> _Exercise details_
In the records below, find the line that contains "You are a GUI" and the line that contains "Task: Click the". Set down exactly those lines and every line between them, and nothing more.

> _Provided data_
- Opening Delimiter -

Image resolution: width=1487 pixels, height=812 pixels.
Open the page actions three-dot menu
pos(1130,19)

- Closing Delimiter -
- Opening Delimiter -

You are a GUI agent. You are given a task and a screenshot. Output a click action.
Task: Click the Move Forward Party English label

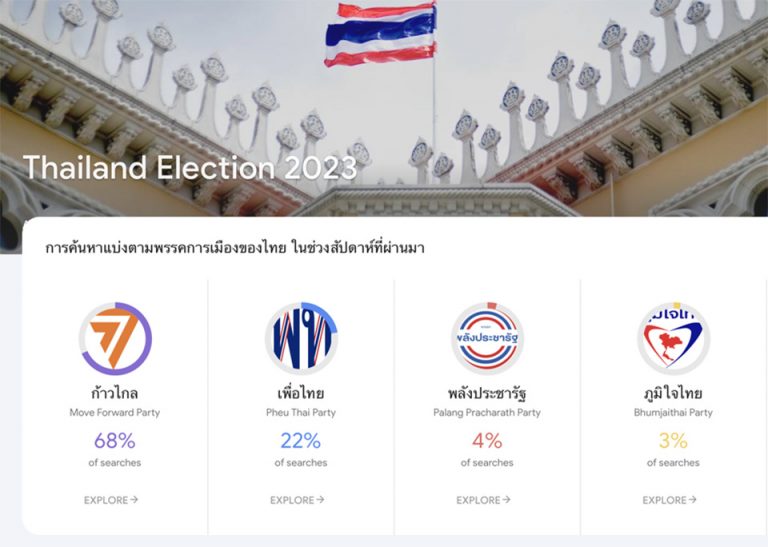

- Closing Delimiter -

> _Written answer_
You are a GUI agent. You are given a task and a screenshot. Output a click action.
Task: Click the Move Forward Party English label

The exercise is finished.